Mixed political reaction to Syria deal
Syrian cabinet minister says chemical weapons agreement ‘a victory for Syria’
US Secretary of State John Kerry (left) leans towards Israel’s prime minister Binyamin Netanyahu while speaking to the media at the prime minister’s office in Jerusalem, Israel, yesterday. Kerry sent a strong warning to Syria, saying “the threat of force is real” if it does not carry out an internationally brokered agreement to hand over its chemical weapons. Photograph: Larry Downing/AP Photo
Syrian reconciliation minister Ali Haidar has called the US- Russian agreement to assume control of and destroy the country’s chemical arsenal “a victory for Syria”.
“On one hand, it will help the Syrians emerge from the crisis and, on the other, it has allowed for averting war against Syria. ” Mr Haidar said yesterday the deal would prepare the way for negotiations between the government and the opposition.
It “gives the opportunity to solve . . . all the problems of Syria, not only the problem of chemical weapons”.
Mr Haidar gave credit to Moscow for proposing the deal which “is the result of Russian diplomacy and . . . leadership.” Mr Haidar is neither a member of the ruling Baath Party nor of president Bashar al-Assad’s inner circle but of the Syrian Social National Party.
Rebel Free Syria Army chief Selim Idriss flatly rejected the deal. “We cannot accept any part of this initiative . . . Russia is a partner of the regime in killing the Syrian people.”
He called the alleged August 21st strikes on rebel-held areas of the Damascus countryside “a crime against humanity” and complained that “there is not any mention of accountability”.
Nevertheless, he said Free Army units would facilitate the mission of United Nations experts tasked with dealing with the weapons while vowing to continue fighting “until the regime falls”.
Arab League head Nabil al- Arabi welcomed the plan, arguing that it would help reach a political solution to the conflict.
Iran’s parliamentary speaker Ali Larijani said the agreement was a sign of US “rationality” and of a readiness to “avoid extremist behaviour” by threatening military action against Syria in retaliation for its purported use of chemical weapons.

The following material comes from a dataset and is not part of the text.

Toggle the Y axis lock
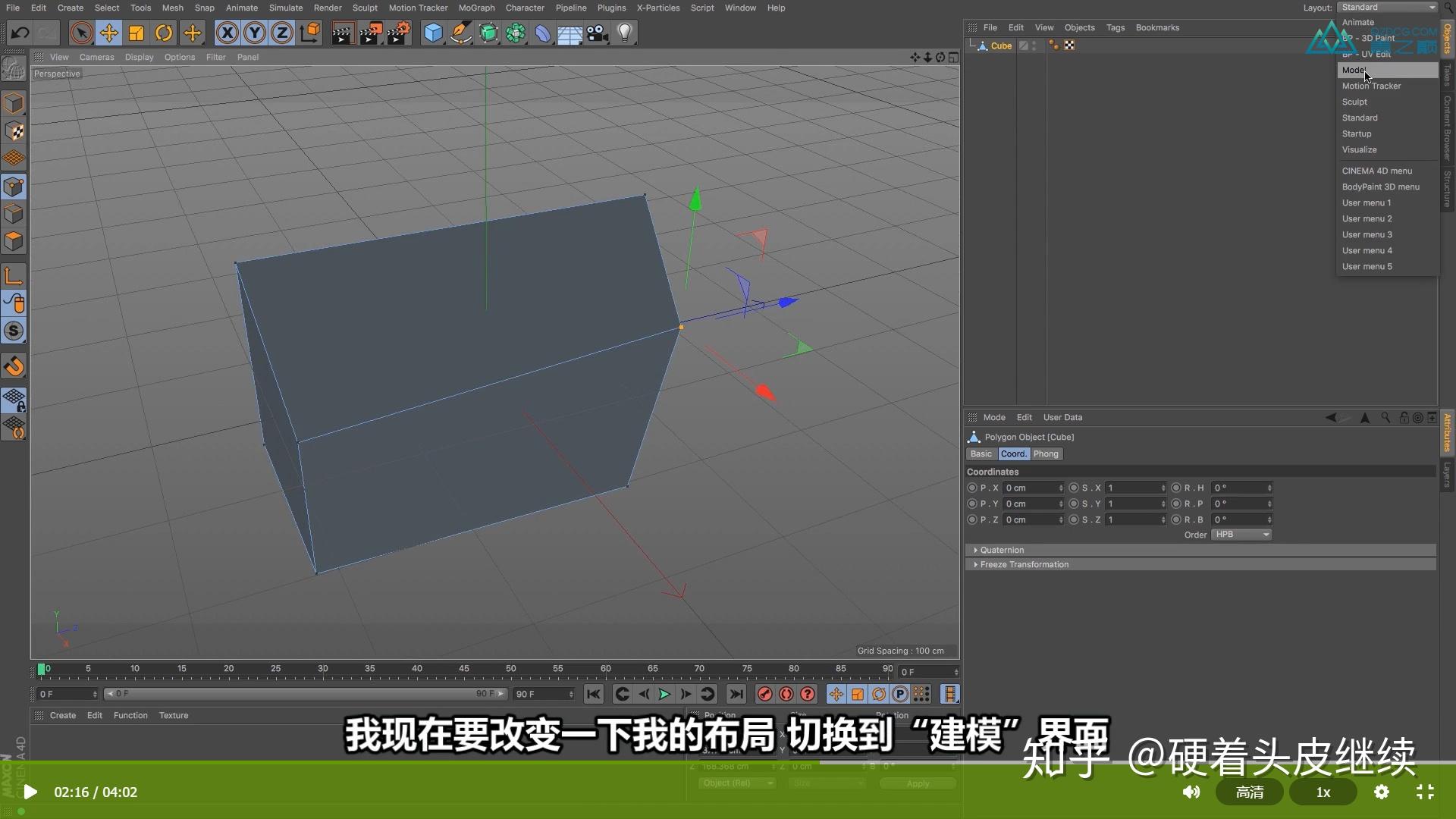pyautogui.click(x=255, y=33)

Iran’s deputy foreign minister Hossein Amir-Abdollahian said: “The new situation means in fact that any pretext [for the US and its allies] to engage in military action against Syria has been removed.”
China also praised the accord and a role for the UN Security Council where Beijing has a veto on any resolution mandating action against Syria under chapter VII which deals with threats to peace.

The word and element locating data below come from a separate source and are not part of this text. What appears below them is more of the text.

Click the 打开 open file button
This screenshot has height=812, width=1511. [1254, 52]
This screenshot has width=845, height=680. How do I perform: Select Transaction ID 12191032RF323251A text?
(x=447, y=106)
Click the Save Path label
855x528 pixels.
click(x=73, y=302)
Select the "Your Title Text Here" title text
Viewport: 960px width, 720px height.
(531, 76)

Al-Qaeda leader Ayman al- Zawahiri called on jihadis belonging to Jabhat al-Nusra, the Islamic State of Iraq and other offshoots not to co-operate with Syrian rebel groups.
The opposition National Coalition has elected moderate fundamentalist Ahmed Tumeh as prime minister of a provisional government, after months of bickering over this post.

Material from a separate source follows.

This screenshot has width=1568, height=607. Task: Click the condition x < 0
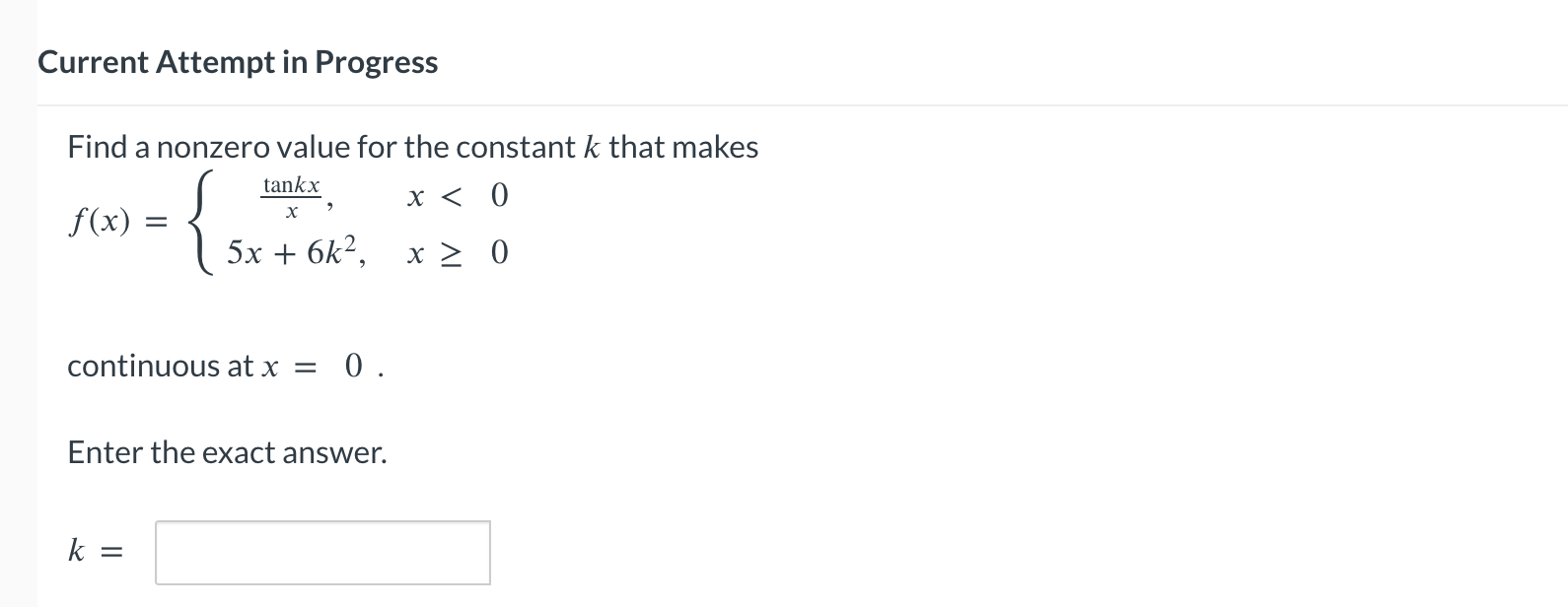tap(456, 196)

The coalition has also called for a ban on the use of aircraft and ballistic missiles against urban areas.
In Syria, warplanes and artillery struck rebel-controlled suburbs of Damascus, renewing the offensive suspended on August 21st by accusations that the military had used chemical weapons.
A bomb attack on a bus in the north west Idlib province killed three people, including journalist Fakreddine Hassan, who worked for the Baath Party’s youth journal.
At least 23 journalists have been killed in the Syrian conflict.
Fighting between the army and rebel-jihadi forces continued in the ancient Christian shrine town of Maaloula, 60km north of Damascus.